Interface element records
Begin

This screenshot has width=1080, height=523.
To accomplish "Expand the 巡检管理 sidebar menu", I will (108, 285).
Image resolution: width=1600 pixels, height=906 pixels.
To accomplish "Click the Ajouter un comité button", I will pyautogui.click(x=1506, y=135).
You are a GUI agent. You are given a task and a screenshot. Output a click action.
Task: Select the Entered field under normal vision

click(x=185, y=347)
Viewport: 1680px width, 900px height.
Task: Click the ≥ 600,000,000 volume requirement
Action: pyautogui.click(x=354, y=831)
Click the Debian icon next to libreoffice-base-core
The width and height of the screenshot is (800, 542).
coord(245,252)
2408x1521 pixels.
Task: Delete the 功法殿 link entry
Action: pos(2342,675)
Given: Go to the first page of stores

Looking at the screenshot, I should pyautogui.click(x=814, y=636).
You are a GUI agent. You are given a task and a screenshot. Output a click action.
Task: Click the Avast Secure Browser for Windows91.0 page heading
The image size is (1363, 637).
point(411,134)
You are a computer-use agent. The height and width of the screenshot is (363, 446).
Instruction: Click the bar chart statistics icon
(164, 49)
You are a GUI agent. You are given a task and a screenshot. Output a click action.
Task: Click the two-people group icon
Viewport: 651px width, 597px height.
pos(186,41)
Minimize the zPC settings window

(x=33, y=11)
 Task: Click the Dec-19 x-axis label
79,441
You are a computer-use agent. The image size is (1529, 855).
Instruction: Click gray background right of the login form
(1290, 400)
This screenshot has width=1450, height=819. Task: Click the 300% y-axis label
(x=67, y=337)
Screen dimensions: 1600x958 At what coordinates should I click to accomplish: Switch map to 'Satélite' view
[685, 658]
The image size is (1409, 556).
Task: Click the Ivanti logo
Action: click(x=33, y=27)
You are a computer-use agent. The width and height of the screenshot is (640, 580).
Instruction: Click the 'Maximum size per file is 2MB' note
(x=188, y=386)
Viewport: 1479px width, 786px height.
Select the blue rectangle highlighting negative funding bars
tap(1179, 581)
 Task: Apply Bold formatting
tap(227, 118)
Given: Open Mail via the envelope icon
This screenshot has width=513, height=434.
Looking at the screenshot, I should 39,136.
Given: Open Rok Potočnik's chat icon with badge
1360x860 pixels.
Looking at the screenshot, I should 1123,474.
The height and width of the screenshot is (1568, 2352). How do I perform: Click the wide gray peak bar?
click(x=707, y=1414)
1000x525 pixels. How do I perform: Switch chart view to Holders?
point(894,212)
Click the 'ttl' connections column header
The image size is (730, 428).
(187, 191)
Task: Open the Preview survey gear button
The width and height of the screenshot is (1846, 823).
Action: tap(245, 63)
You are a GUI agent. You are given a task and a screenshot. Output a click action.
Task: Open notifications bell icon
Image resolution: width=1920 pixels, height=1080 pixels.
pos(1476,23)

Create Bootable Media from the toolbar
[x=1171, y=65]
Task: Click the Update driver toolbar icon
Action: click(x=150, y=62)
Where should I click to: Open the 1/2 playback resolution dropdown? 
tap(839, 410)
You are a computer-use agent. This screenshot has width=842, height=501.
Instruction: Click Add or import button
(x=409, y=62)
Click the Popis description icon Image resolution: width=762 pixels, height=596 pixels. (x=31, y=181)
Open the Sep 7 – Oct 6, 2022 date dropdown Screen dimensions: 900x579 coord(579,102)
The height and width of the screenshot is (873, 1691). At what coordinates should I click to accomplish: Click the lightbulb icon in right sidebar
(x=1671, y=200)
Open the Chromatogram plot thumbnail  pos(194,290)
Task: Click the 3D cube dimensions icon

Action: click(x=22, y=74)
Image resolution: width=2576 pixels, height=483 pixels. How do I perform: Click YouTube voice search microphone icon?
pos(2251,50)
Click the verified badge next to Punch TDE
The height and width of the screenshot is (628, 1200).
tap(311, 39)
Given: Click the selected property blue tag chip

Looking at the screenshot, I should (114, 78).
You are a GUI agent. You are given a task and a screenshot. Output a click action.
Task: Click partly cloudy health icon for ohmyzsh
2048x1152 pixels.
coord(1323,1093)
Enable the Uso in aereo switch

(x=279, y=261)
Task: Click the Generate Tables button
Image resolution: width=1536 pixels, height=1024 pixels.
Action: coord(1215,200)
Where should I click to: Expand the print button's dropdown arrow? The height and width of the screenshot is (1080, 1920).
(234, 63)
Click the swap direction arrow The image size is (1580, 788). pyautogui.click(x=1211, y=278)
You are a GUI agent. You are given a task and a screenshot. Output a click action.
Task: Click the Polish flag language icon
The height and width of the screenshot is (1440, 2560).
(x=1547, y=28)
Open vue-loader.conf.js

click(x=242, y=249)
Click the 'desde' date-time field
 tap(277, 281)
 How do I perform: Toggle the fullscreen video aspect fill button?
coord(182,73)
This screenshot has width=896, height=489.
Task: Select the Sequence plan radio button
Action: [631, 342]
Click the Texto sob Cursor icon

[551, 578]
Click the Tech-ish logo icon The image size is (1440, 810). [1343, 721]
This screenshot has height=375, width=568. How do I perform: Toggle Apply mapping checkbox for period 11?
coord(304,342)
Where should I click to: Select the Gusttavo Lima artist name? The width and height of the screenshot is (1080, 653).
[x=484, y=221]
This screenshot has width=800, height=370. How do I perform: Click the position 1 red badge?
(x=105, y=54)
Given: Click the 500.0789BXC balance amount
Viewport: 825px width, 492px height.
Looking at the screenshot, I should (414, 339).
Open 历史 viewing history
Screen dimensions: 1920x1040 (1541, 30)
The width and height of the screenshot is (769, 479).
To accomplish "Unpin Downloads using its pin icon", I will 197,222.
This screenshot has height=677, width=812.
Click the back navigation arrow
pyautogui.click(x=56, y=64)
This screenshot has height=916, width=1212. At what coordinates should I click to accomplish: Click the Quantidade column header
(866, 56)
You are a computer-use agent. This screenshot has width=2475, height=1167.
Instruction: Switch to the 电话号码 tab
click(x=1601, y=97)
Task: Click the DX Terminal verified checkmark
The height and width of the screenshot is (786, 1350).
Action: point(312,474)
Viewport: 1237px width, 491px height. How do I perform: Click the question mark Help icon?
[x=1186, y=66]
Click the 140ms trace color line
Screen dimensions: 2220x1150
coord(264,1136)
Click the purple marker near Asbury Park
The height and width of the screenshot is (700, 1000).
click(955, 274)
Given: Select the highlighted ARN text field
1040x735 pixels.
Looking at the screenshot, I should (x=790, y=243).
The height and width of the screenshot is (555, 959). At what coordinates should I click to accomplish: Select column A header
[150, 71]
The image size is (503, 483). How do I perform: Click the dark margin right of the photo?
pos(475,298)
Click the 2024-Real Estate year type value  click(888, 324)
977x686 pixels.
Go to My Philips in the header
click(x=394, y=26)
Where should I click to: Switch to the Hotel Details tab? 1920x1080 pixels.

End

◆ Given request
Can you show every line of the data above that contains the word "label"?

◆ Answer to this task
 Task: Click the Dec-19 x-axis label
This screenshot has width=1450, height=819. Task: Click the 300% y-axis label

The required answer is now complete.